#### DIRECTIONS
Give every line of the material below as a Markdown table with two columns, Row and Line: a running row number and the line itself, leaving out blank lines.

#### RECORD EXTRACTS
════════════════════
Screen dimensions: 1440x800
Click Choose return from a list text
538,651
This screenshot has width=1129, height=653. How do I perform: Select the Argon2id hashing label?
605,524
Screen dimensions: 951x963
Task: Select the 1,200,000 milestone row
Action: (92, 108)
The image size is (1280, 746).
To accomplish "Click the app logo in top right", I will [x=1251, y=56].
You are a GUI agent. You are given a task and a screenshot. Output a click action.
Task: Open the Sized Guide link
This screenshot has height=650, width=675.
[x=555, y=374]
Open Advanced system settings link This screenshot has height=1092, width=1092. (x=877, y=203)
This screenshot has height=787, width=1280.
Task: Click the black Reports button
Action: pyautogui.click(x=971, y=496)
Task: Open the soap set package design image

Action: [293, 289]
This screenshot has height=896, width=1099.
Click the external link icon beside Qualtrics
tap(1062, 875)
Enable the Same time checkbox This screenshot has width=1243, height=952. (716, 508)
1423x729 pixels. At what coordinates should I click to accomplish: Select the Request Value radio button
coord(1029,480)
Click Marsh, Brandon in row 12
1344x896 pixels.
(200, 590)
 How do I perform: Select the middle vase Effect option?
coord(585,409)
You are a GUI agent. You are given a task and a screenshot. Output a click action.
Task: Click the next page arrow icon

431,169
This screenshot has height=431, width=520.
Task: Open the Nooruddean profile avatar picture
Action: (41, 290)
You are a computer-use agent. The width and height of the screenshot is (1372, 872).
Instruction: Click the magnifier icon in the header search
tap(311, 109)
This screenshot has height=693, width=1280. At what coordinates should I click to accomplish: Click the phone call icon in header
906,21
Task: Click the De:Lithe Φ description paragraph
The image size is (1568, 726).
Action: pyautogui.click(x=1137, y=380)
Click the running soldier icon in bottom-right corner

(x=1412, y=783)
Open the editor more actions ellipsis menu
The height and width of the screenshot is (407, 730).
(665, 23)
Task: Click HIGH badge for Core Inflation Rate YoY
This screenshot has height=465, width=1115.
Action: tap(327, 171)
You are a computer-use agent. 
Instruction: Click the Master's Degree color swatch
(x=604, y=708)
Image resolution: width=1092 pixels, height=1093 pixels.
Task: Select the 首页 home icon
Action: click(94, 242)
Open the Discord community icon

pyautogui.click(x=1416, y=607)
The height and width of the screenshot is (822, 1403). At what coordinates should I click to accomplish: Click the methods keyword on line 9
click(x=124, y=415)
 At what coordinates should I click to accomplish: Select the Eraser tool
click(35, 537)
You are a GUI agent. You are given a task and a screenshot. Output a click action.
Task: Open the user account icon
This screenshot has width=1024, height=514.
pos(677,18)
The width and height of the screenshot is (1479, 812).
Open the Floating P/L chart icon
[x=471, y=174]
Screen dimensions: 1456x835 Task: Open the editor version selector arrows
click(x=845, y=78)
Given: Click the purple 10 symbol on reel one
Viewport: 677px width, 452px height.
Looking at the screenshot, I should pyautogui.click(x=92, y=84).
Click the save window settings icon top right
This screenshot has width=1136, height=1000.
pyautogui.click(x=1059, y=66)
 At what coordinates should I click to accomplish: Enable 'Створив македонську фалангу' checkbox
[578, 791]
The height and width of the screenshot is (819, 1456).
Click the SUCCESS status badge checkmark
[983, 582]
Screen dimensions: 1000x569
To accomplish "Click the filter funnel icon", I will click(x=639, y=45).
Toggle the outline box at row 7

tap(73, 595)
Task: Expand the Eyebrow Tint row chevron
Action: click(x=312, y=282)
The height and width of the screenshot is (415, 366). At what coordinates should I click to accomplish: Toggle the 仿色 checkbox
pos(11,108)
════════════════════
#### SOLUTION TO THIS PROBLEM
| Row | Line |
|---|---|
| 1 | Screen dimensions: 1440x800 |
| 2 | Click Choose return from a list text |
| 3 | 538,651 |
| 4 | This screenshot has width=1129, height=653. How do I perform: Select the Argon2id hashing label? |
| 5 | 605,524 |
| 6 | Screen dimensions: 951x963 |
| 7 | Task: Select the 1,200,000 milestone row |
| 8 | Action: (92, 108) |
| 9 | The image size is (1280, 746). |
| 10 | To accomplish "Click the app logo in top right", I will [x=1251, y=56]. |
| 11 | You are a GUI agent. You are given a task and a screenshot. Output a click action. |
| 12 | Task: Open the Sized Guide link |
| 13 | This screenshot has height=650, width=675. |
| 14 | [x=555, y=374] |
| 15 | Open Advanced system settings link This screenshot has height=1092, width=1092. (x=877, y=203) |
| 16 | This screenshot has height=787, width=1280. |
| 17 | Task: Click the black Reports button |
| 18 | Action: pyautogui.click(x=971, y=496) |
| 19 | Task: Open the soap set package design image |
| 20 | Action: [293, 289] |
| 21 | This screenshot has height=896, width=1099. |
| 22 | Click the external link icon beside Qualtrics |
| 23 | tap(1062, 875) |
| 24 | Enable the Same time checkbox This screenshot has width=1243, height=952. (716, 508) |
| 25 | 1423x729 pixels. At what coordinates should I click to accomplish: Select the Request Value radio button |
| 26 | coord(1029,480) |
| 27 | Click Marsh, Brandon in row 12 |
| 28 | 1344x896 pixels. |
| 29 | (200, 590) |
| 30 |  How do I perform: Select the middle vase Effect option? |
| 31 | coord(585,409) |
| 32 | You are a GUI agent. You are given a task and a screenshot. Output a click action. |
| 33 | Task: Click the next page arrow icon |
| 34 | 431,169 |
| 35 | This screenshot has height=431, width=520. |
| 36 | Task: Open the Nooruddean profile avatar picture |
| 37 | Action: (41, 290) |
| 38 | You are a computer-use agent. The width and height of the screenshot is (1372, 872). |
| 39 | Instruction: Click the magnifier icon in the header search |
| 40 | tap(311, 109) |
| 41 | This screenshot has height=693, width=1280. At what coordinates should I click to accomplish: Click the phone call icon in header |
| 42 | 906,21 |
| 43 | Task: Click the De:Lithe Φ description paragraph |
| 44 | The image size is (1568, 726). |
| 45 | Action: pyautogui.click(x=1137, y=380) |
| 46 | Click the running soldier icon in bottom-right corner |
| 47 | (x=1412, y=783) |
| 48 | Open the editor more actions ellipsis menu |
| 49 | The height and width of the screenshot is (407, 730). |
| 50 | (665, 23) |
| 51 | Task: Click HIGH badge for Core Inflation Rate YoY |
| 52 | This screenshot has height=465, width=1115. |
| 53 | Action: tap(327, 171) |
| 54 | You are a computer-use agent.  |
| 55 | Instruction: Click the Master's Degree color swatch |
| 56 | (x=604, y=708) |
| 57 | Image resolution: width=1092 pixels, height=1093 pixels. |
| 58 | Task: Select the 首页 home icon |
| 59 | Action: click(94, 242) |
| 60 | Open the Discord community icon |
| 61 | pyautogui.click(x=1416, y=607) |
| 62 | The height and width of the screenshot is (822, 1403). At what coordinates should I click to accomplish: Click the methods keyword on line 9 |
| 63 | click(x=124, y=415) |
| 64 |  At what coordinates should I click to accomplish: Select the Eraser tool |
| 65 | click(35, 537) |
| 66 | You are a GUI agent. You are given a task and a screenshot. Output a click action. |
| 67 | Task: Open the user account icon |
| 68 | This screenshot has width=1024, height=514. |
| 69 | pos(677,18) |
| 70 | The width and height of the screenshot is (1479, 812). |
| 71 | Open the Floating P/L chart icon |
| 72 | [x=471, y=174] |
| 73 | Screen dimensions: 1456x835 Task: Open the editor version selector arrows |
| 74 | click(x=845, y=78) |
| 75 | Given: Click the purple 10 symbol on reel one |
| 76 | Viewport: 677px width, 452px height. |
| 77 | Looking at the screenshot, I should pyautogui.click(x=92, y=84). |
| 78 | Click the save window settings icon top right |
| 79 | This screenshot has width=1136, height=1000. |
| 80 | pyautogui.click(x=1059, y=66) |
| 81 |  At what coordinates should I click to accomplish: Enable 'Створив македонську фалангу' checkbox |
| 82 | [578, 791] |
| 83 | The height and width of the screenshot is (819, 1456). |
| 84 | Click the SUCCESS status badge checkmark |
| 85 | [983, 582] |
| 86 | Screen dimensions: 1000x569 |
| 87 | To accomplish "Click the filter funnel icon", I will click(x=639, y=45). |
| 88 | Toggle the outline box at row 7 |
| 89 | tap(73, 595) |
| 90 | Task: Expand the Eyebrow Tint row chevron |
| 91 | Action: click(x=312, y=282) |
| 92 | The height and width of the screenshot is (415, 366). At what coordinates should I click to accomplish: Toggle the 仿色 checkbox |
| 93 | pos(11,108) |